#### [ФРАГМЕНТ ИСТОЧНИКА]
+ + +

Позвольте, впрочем, отвлечься и вспомнить эпизод совсем другой революции. Однажды сумрачным вечером молодой, не слишком удачливый генерал (он имел неосторожность выразить свои симпатии недавним властителям печатно, за что и поплатится недолгой тюрьмой и крушением карьеры) возвращался с приятелем из театра. Таинственная суета на улицах свидетельствовала о том, что восстание парижских секций созрело, а дни Конвента, пожалуй что, сочтены. “Сэр, — сказал генерал спутнику, — если бы секции поставили меня во главе, даю слово, через два часа мы были бы в Тюильри и прогнали бы всю сволочь Конвента!” Но так получилось, что вовсе не секции, а именно “сволочь Конвента” через несколько часов предложила генералу принять командование. Подумав ровно три минуты, он его принял, обеспечил срочную доставку ко дворцу сорока орудий и, хладнокровно выждав, когда восставшие сосредоточатся в узких улочках, скомандовал: “Огонь!” Через полчаса несколько улиц были залиты кровью, завалены телами раненых и убитых. С грозным мятежом роялистов было покончено.

+ + +

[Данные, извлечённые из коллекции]
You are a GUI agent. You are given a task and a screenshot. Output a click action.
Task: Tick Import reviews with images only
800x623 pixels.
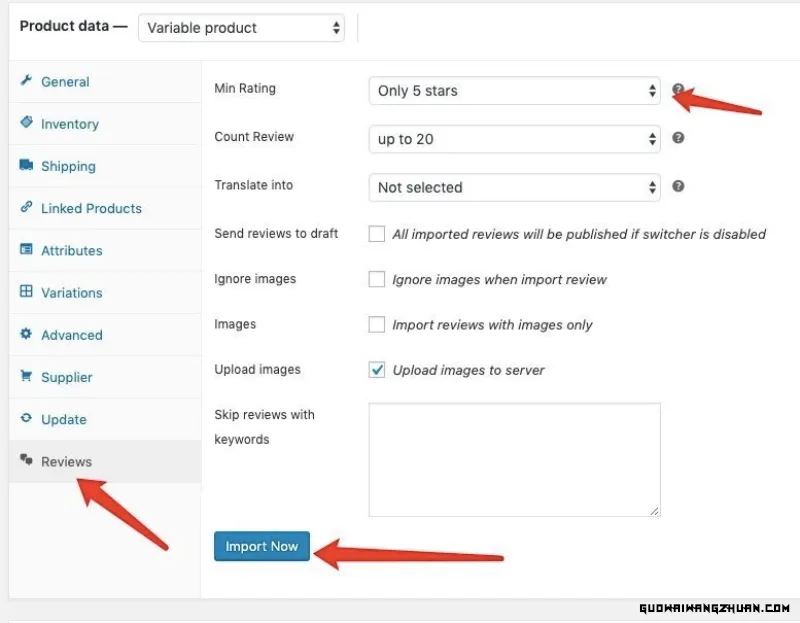coord(377,325)
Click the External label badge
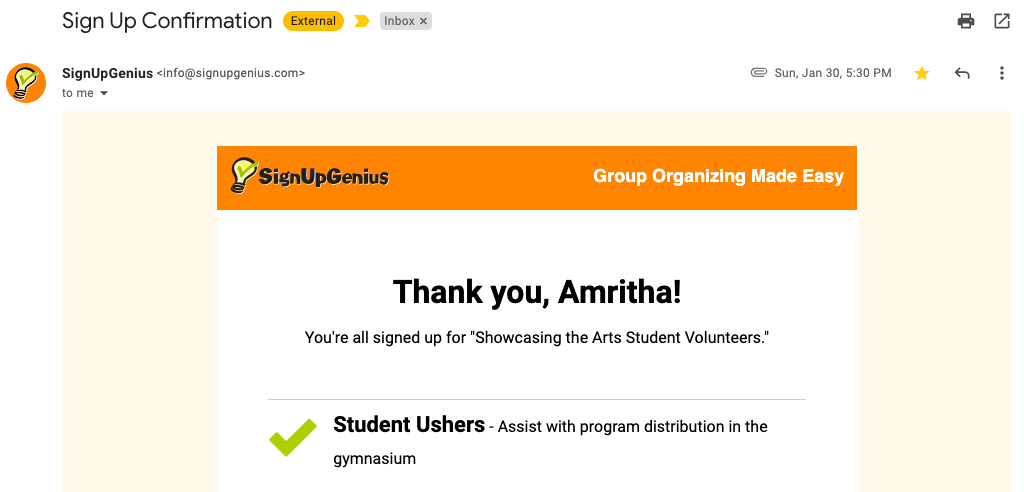 pyautogui.click(x=313, y=21)
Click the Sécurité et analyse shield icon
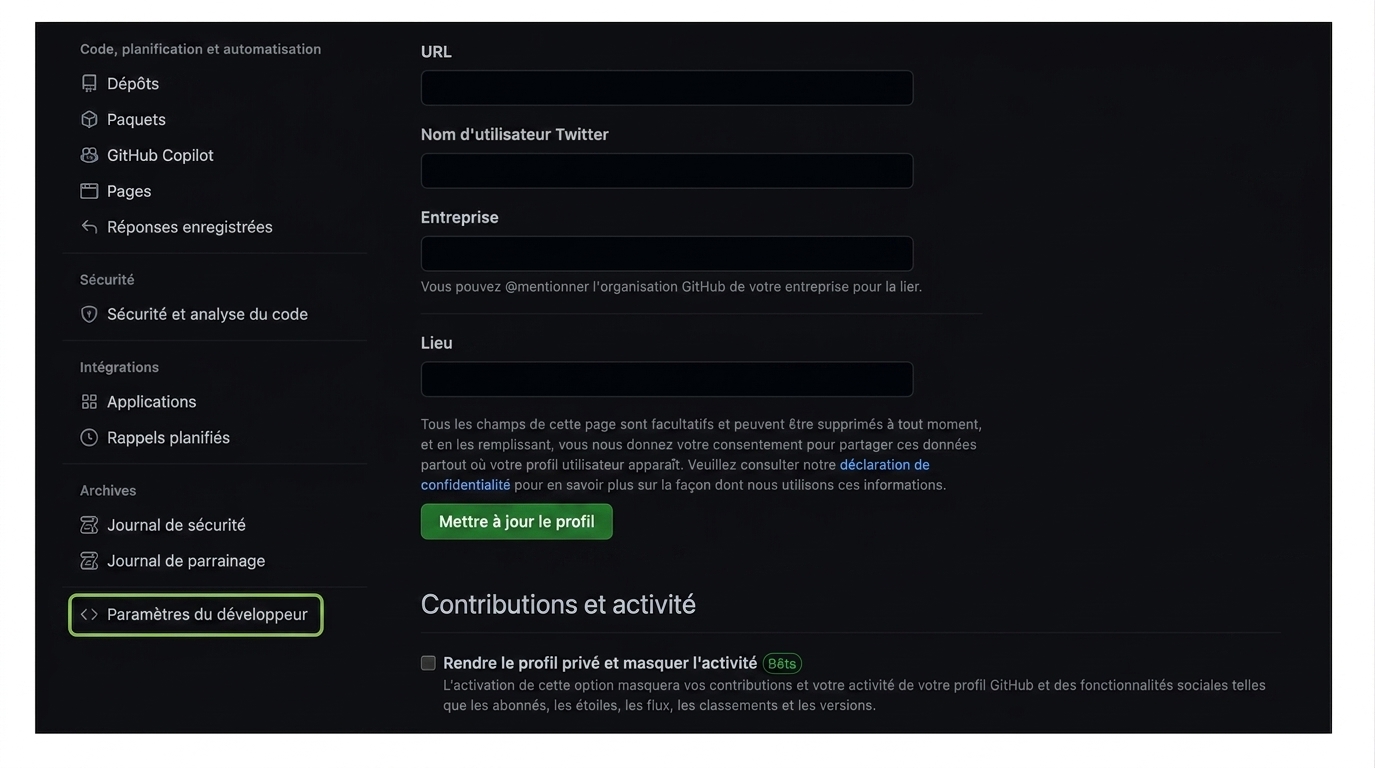 [89, 314]
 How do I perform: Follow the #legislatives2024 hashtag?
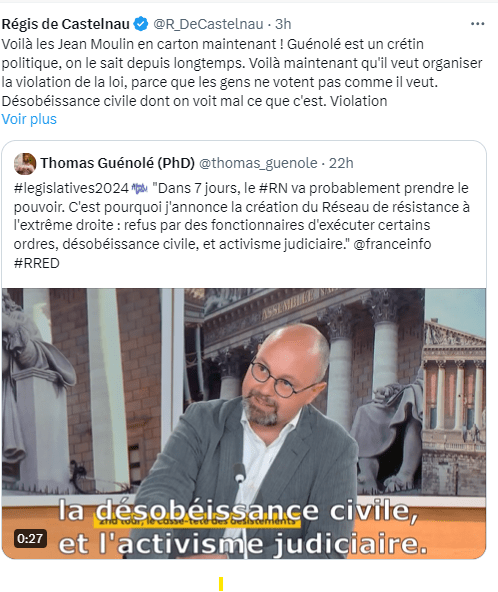[71, 188]
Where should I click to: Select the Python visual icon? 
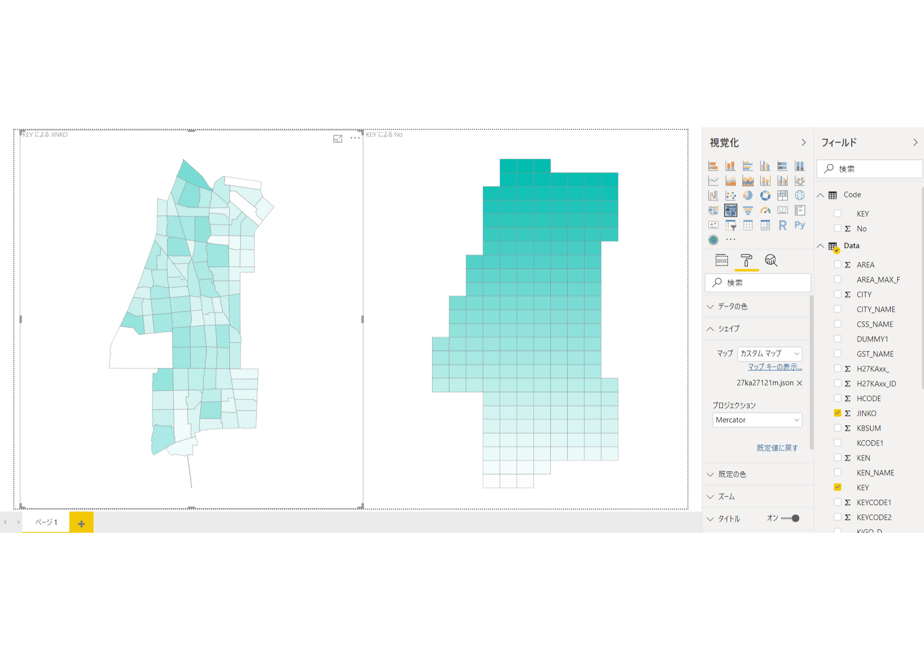[800, 225]
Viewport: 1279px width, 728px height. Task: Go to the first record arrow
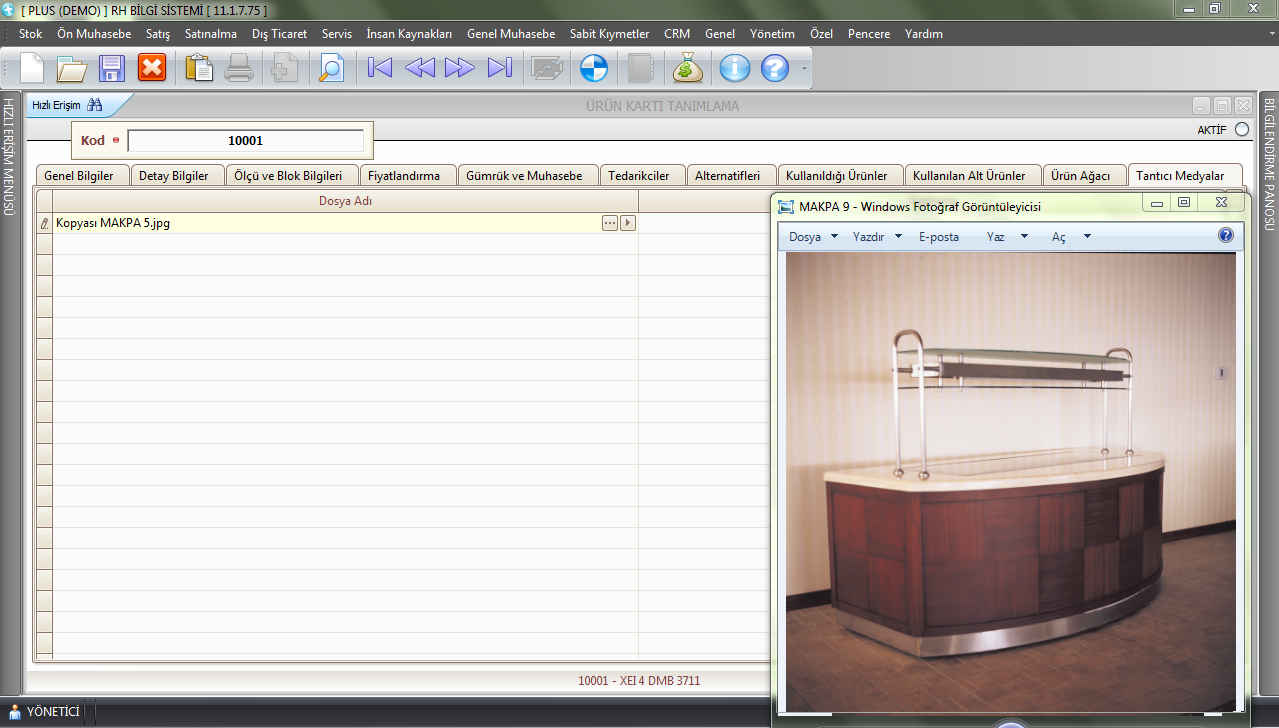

+ + +

#### [ЗАДАЧА A]
Сколько орудий, согласно фрагменту источника, генерал распорядился срочно доставить ко дворцу?
#### [ЗАДАЧА B]
Кратко изложите фрагмент источника в двух предложениях.

#### [ПОЛНОЕ РЕШЕНИЕ A]
Сорок орудий.

#### [ПОЛНОЕ РЕШЕНИЕ B]
Молодой, не слишком удачливый генерал, возвращаясь с приятелем из театра, заявил, что во главе восставших парижских секций за два часа взял бы Тюильри и прогнал Конвент. Однако командование через несколько часов ему предложил именно Конвент, и генерал, приняв его, велел доставить ко дворцу сорок орудий, скомандовал «Огонь!» по собравшимся в узких улочках восставшим и покончил с мятежом роялистов.